SOURCE INFORMATION:
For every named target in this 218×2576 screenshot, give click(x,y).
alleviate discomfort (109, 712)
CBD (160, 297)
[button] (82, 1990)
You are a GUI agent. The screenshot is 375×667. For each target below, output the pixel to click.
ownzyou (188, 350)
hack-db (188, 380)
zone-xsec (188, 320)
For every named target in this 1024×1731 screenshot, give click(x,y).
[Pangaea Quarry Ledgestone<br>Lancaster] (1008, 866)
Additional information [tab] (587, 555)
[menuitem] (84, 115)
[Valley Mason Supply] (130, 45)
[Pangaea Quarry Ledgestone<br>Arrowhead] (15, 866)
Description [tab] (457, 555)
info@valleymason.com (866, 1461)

WORK TASK: Nothing in the records may be left out; transcribe all of them exactly.

YOUR SOLUTION:
For every named target in this 218×2576 screenshot, give click(x,y).
alleviate discomfort (109, 712)
CBD (160, 297)
[button] (82, 1990)
You are a GUI agent. The screenshot is 375×667. For each target below, output the pixel to click.
ownzyou (188, 350)
hack-db (188, 380)
zone-xsec (188, 320)
For every named target in this 1024×1731 screenshot, give click(x,y).
[Pangaea Quarry Ledgestone<br>Lancaster] (1008, 866)
Additional information [tab] (587, 555)
[menuitem] (84, 115)
[Valley Mason Supply] (130, 45)
[Pangaea Quarry Ledgestone<br>Arrowhead] (15, 866)
Description [tab] (457, 555)
info@valleymason.com (866, 1461)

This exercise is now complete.